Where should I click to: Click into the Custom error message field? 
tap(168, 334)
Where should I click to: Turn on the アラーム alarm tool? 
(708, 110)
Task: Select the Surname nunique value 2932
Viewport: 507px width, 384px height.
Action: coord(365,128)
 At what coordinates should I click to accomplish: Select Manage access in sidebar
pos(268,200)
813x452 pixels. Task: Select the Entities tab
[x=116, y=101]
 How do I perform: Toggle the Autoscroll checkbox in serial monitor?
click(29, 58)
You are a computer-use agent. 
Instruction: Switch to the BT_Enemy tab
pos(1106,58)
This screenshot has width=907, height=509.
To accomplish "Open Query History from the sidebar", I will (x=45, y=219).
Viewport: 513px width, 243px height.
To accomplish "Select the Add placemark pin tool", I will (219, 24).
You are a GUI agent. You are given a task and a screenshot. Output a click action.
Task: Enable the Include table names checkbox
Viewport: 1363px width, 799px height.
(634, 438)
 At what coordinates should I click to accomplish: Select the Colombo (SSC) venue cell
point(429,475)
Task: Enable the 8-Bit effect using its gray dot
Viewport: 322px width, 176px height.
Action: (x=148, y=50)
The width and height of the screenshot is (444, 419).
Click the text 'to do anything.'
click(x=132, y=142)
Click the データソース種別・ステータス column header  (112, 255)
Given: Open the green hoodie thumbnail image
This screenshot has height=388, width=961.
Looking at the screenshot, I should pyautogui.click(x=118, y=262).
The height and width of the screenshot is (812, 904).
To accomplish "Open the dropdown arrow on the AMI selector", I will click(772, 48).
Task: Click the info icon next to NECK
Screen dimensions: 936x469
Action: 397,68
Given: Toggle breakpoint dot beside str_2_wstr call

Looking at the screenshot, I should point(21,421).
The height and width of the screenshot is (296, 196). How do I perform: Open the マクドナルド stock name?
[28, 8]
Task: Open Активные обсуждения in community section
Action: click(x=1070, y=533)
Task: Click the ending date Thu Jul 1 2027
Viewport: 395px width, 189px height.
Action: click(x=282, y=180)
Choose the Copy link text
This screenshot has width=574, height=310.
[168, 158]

==================================================

Wähle im Material oben jede Zeile aus, in der das Wort „Toggle“ vorkommt. Groß- und Kleinschreibung sind dabei zu beachten.

 How do I perform: Toggle the Autoscroll checkbox in serial monitor?
Given: Toggle breakpoint dot beside str_2_wstr call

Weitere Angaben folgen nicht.